[Begin Reading text]

Gaussian distribution

Reference: Griffiths, David J. (2005), Introduction to Quantum Mechanics, 2nd Edition; Pearson Education – Problem 1.3.

Probably the most common continuous probability density is the gaussian distribution, specified by

\displaystyle  \rho\left(x\right)=Ae^{-\lambda\left(x-a\right)^{2}} \ \ \ \ \ (1)

First, we need to normalize the distribution by finding {A}. That is, we must have

\displaystyle  A\int_{-\infty}^{\infty}e^{-\lambda\left(x-a\right)^{2}}dx=1 \ \ \ \ \ (2)

The gaussian integral is very common, and the result is that

\displaystyle   \int_{-\infty}^{\infty}e^{-\lambda\left(x-a\right)^{2}}dx \displaystyle  = \displaystyle  \sqrt{\frac{\pi}{\lambda}}\ \ \ \ \ (3)

[End Reading text]

_What the task asks_
Summarize the Gaussian distribution text in two sentences. The records have no connection to the Gaussian distribution text.

[Begin Given data]

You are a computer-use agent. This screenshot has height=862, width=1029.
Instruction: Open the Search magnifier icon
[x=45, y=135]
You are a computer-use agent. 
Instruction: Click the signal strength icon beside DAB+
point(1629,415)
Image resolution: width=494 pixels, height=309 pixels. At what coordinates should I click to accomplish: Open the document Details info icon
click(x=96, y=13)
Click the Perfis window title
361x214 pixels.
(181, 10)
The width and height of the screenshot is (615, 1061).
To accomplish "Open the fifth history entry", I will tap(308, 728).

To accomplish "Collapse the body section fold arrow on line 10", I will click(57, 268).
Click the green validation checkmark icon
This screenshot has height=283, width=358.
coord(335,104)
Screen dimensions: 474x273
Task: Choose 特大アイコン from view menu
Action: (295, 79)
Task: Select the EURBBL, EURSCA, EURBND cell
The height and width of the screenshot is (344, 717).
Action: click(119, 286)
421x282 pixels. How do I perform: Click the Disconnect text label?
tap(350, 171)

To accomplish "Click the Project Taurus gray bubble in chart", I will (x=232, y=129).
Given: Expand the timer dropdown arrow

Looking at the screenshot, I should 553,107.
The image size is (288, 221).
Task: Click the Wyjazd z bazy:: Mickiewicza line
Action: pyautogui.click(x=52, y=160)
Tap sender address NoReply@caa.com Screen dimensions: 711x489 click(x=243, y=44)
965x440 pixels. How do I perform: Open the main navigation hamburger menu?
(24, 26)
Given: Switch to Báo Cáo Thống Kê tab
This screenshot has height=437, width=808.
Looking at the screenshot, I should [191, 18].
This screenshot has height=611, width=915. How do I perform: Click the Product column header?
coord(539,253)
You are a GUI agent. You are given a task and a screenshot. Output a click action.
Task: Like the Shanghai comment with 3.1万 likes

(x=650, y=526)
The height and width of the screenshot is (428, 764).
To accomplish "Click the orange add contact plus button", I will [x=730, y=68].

[End Given data]

_Expected answer_
The gaussian distribution, probably the most common continuous probability density, is specified by ρ(x) = Ae^{-λ(x−a)²}. Normalizing it requires finding A so that A times the integral of e^{-λ(x−a)²} from −∞ to ∞ equals 1, and that gaussian integral equals √(π/λ).